By integrating this equation we find the solution in the form of $e=- \frac{I_0}{ \mu D}e^{-\mu z} + Bz+C$ .

The constants $B$ and $C$ are determined from the boundary conditions: The energy density on the top and bottom of the cloud is zero, since the light reaching these surfaces will immediately leave the cloud. Therefore $e(z=0)=0$ and $e(z=\ell)=0$ , where $\ell$ is the thickness of the cloud. These conditions yield $C=I_0/\mu D$ and $B=-\frac{I_0}{\mu D \ell}(1-e^{-\mu \ell})$ . The final form of the energy distribution is

$e=\frac{I_0}{\mu D}\left[ 1-e^{-\mu z} - \frac{z}{\ell}(1- e^{\mu \ell})\right]$ .

This distribution is shown in the first Figure below, for $I_0=1$ and $D=1$ .

The flow of energy is

$j= -D\frac{\partial e}{\partial z}= I_0 \left[-e^{-\mu z}+\frac{1}{\mu \ell}(1-e^{-\mu \ell})\right]$

As noted before, this is independent of the parameter $D$ . The second graph shows the energy flow.

The energy flow at the bottom of the cloud is $0.1578I_0$ in the positive direction (downwards).
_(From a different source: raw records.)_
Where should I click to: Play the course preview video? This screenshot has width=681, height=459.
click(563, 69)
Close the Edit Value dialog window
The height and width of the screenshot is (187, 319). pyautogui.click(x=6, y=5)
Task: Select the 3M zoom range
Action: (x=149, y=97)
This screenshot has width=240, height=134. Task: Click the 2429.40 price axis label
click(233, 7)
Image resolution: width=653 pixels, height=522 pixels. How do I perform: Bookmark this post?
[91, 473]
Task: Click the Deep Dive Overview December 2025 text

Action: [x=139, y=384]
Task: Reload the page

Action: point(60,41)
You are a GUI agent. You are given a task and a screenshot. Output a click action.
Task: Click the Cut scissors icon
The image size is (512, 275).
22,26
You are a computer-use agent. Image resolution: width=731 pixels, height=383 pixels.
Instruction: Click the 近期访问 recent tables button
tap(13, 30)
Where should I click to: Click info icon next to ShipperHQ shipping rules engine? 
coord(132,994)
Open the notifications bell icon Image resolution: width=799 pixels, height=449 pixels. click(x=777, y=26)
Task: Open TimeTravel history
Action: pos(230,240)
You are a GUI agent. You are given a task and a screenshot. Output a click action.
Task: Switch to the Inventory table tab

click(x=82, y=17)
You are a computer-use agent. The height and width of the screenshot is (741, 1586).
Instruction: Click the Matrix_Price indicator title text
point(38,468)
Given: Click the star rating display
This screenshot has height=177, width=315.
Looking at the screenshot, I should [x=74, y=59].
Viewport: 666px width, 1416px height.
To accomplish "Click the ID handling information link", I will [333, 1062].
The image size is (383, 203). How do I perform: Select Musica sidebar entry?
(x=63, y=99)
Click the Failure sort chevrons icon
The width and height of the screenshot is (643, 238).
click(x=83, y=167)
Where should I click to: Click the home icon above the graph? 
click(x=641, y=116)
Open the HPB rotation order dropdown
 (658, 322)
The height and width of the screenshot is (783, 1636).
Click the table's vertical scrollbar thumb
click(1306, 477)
Therefore the answer is 16%. The energy flow at the top of the cloud is negative (upwards), and its value is $0.8403 I_0$ . There is a very small energy flow left in the direct sunlight, $0.0019I_0$ .

In general, the thicker is the cloud, the closer is to 100% the energy flow from the top. For a thin cloud the opposite is happening, the energy of the scattered light is about the same at the top and the bottom. For $\ell = 10m$ the energy flow at the top is 26% of the incident intensity, the (scattered) energy flow at the bottom is 21% and 53% of the light remains in the undisturbed direct sunlight.